[wp-hackers] Easytags template system

Tom Armitage tom.armitage at gmail.com
Wed May 10 10:52:22 GMT 2006

To my mind, the purpose of a templating system is to hide the application
logic and provide a simple way of substituting and iterating through data

Wordpress doesn't have a templating system. At all. Right now. It has inline
PHP. Regardless of whether or not you thing this is a good thing from a
grokking perspective (and I don't, because PHP syntax is very, very fussy
and glyph-heavy compared to HTML, which isn't good for newbiews), it's a bad
thing from a templating perspective because it encourages crappy code.
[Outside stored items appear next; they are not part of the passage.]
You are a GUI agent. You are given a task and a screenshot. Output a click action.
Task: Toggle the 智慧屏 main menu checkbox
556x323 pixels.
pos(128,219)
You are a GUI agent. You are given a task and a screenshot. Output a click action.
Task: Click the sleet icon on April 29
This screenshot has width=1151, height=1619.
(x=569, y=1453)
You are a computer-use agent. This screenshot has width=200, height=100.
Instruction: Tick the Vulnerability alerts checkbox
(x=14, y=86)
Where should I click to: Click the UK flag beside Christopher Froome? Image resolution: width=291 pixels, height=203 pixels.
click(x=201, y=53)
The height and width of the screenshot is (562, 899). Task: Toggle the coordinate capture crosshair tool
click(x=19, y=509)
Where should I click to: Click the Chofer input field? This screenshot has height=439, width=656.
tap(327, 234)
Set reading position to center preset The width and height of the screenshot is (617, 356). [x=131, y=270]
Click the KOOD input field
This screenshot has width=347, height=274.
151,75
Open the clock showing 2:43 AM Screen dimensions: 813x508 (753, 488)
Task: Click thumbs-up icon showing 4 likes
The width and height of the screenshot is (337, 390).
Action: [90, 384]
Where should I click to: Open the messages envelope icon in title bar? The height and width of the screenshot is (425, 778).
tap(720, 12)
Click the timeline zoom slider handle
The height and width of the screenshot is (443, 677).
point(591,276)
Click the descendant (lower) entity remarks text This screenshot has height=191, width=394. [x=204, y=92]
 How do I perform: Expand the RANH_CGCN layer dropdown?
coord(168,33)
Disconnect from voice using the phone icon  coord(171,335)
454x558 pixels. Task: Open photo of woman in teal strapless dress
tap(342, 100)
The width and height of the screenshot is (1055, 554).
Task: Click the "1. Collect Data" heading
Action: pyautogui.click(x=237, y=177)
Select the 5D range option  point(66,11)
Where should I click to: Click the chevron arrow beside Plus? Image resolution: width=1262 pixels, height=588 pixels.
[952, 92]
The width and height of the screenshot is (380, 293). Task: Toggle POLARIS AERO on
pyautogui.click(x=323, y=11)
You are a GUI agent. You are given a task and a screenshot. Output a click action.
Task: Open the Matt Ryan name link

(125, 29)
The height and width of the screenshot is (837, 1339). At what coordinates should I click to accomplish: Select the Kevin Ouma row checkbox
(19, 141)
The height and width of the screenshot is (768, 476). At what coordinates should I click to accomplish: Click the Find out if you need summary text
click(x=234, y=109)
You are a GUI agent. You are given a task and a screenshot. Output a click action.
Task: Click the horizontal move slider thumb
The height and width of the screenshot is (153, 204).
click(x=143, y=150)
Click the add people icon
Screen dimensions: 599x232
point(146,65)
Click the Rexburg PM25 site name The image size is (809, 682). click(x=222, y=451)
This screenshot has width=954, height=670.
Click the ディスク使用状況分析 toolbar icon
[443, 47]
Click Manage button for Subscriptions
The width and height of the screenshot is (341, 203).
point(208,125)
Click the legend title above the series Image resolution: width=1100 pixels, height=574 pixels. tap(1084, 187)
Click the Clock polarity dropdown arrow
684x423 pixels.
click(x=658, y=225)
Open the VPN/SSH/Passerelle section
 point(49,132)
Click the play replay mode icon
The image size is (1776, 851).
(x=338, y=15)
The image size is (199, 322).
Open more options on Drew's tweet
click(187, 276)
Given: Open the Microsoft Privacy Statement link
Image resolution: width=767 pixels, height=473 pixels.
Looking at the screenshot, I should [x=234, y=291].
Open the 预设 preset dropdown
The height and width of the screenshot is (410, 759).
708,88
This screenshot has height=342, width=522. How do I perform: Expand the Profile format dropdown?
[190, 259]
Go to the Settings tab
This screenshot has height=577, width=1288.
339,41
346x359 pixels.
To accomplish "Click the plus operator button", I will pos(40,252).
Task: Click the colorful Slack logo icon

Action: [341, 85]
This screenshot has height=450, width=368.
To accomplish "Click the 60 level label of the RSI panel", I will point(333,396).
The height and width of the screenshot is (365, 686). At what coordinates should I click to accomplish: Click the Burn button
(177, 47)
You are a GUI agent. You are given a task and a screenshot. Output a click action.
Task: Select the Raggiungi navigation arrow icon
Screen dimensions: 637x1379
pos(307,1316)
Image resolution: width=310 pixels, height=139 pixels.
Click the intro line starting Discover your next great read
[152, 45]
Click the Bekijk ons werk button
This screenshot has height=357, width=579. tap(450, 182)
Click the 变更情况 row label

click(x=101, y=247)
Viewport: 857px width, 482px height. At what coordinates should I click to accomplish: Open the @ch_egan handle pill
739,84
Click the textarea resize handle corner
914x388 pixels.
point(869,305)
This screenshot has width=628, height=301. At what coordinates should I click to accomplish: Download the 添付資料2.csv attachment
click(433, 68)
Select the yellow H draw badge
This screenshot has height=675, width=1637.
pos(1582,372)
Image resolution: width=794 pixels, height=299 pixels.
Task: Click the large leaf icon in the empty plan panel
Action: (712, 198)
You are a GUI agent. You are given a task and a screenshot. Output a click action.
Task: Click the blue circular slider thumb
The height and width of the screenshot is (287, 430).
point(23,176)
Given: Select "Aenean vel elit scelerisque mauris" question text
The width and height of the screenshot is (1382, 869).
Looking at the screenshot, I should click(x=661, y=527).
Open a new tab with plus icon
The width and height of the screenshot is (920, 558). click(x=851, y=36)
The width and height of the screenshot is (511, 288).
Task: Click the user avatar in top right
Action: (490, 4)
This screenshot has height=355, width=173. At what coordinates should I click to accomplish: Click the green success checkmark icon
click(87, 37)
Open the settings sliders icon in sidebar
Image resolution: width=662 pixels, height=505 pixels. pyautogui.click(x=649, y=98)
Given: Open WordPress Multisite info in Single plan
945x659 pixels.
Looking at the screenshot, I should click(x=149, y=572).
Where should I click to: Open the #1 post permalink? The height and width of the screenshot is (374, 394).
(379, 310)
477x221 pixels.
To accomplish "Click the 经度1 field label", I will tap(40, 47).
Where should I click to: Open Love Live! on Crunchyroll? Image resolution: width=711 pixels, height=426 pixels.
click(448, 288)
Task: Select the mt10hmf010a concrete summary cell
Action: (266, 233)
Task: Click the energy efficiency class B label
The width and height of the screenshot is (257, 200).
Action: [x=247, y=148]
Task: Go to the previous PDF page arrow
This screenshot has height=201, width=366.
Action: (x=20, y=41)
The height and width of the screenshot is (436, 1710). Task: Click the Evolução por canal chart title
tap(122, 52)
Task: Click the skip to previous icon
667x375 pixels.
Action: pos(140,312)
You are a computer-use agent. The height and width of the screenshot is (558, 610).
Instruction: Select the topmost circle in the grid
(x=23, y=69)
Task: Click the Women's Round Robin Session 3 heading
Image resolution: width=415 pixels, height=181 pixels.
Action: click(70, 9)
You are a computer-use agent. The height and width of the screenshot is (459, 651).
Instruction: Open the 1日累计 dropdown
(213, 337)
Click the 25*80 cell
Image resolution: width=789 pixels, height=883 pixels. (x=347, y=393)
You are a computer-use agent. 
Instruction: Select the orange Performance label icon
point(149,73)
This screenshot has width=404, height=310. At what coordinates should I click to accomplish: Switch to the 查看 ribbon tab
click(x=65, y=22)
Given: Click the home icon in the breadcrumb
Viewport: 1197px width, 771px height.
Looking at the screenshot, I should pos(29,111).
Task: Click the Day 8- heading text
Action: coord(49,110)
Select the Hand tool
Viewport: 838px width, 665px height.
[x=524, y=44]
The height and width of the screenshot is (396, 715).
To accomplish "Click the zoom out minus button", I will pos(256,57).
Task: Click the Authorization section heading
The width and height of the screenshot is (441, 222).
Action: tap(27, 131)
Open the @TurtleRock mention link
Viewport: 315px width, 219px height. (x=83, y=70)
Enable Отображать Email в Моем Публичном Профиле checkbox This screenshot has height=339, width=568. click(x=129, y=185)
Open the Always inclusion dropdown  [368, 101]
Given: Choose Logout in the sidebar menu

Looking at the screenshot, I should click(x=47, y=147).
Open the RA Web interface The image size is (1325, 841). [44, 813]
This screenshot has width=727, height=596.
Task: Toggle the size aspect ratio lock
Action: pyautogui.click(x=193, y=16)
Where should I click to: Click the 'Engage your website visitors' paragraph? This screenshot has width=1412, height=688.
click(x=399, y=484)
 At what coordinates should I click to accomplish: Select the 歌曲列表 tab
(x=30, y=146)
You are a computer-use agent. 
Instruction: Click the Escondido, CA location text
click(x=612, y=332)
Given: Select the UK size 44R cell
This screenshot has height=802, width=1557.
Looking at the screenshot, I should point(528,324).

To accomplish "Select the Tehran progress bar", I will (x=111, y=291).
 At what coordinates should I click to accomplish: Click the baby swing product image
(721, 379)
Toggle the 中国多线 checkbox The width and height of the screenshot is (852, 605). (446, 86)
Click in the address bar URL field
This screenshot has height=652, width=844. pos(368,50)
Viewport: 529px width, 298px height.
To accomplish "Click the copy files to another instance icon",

Like putting SQL or ez-SQL requests inline in a template. Ouch. Use a
plugin! Use the APIs!

The loop is probably the least intuitive thing in Wordpress's theme engine
right now. That's because it exposes how the code is understood by the
interpreter, and not how it's understood by humans. So: MT's
<MTEntries><MTEntry>...</MTEntry></MTEntries> makes a lot of sense to
non-programmers. Here's a block of "Entries", and here's the sample layout
for a single "Entry". The template works the way I imagine it. The parsers
then finds MTEntries and substitutes it with a foreach loop.

So, in a true templating system, you wouldn't directly put a "simplified
version" of loop code in. You'd just put <$wp_posts$>...foo...</$wp_posts$>
or something.

So now we run into problems. Any templating engine is going to end being a
reduction of what's possible in straight-up PHP. There are a couple of
obvious options:

limit what "easytags" can do and say "look, if you want to do
complex/non-standard stuff, use inline PHP" [I think this is bad because
inline PHP is bad]
find a way of using PHP and easytags in the same template [better, but
somehow make easytags do EVERYTHING [unlikely].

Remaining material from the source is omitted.